(Stored records)
Start of Block

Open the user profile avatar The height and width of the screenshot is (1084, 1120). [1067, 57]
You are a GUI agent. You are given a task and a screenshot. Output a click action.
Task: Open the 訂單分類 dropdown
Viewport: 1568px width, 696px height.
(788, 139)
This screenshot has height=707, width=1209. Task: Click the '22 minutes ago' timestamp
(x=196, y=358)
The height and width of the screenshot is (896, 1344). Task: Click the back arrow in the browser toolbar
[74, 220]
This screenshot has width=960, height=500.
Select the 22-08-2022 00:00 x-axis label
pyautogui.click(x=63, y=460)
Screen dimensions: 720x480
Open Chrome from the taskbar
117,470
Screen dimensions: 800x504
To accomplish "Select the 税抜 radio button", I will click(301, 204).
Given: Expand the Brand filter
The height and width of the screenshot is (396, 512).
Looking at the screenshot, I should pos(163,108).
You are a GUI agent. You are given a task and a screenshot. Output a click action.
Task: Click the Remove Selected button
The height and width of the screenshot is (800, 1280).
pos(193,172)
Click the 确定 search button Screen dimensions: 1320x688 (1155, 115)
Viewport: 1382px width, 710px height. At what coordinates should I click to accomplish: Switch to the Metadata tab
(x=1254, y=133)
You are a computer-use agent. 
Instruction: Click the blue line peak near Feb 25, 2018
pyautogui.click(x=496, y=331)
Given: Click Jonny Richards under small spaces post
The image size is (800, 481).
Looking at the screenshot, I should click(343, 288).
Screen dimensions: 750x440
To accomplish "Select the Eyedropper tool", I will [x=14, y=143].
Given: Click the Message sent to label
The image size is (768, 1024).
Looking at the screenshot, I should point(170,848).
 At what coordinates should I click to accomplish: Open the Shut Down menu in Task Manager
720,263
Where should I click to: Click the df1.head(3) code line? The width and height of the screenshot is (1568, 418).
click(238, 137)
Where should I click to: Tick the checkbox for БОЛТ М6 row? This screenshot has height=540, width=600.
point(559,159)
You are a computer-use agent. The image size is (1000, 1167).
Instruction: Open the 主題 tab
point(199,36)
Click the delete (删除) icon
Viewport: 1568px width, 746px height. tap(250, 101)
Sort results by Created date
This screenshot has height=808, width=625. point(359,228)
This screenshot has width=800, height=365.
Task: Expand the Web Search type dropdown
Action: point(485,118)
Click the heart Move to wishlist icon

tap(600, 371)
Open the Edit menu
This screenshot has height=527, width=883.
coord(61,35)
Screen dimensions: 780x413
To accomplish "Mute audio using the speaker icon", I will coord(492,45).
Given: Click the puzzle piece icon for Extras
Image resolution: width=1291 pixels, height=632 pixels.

End of Block

■ Task instructions:
Select the lines from the entries that include the word "agent".

■ Answer to this task:
You are a GUI agent. You are given a task and a screenshot. Output a click action.
You are a GUI agent. You are given a task and a screenshot. Output a click action.
You are a computer-use agent. 
You are a computer-use agent. The image size is (1000, 1167).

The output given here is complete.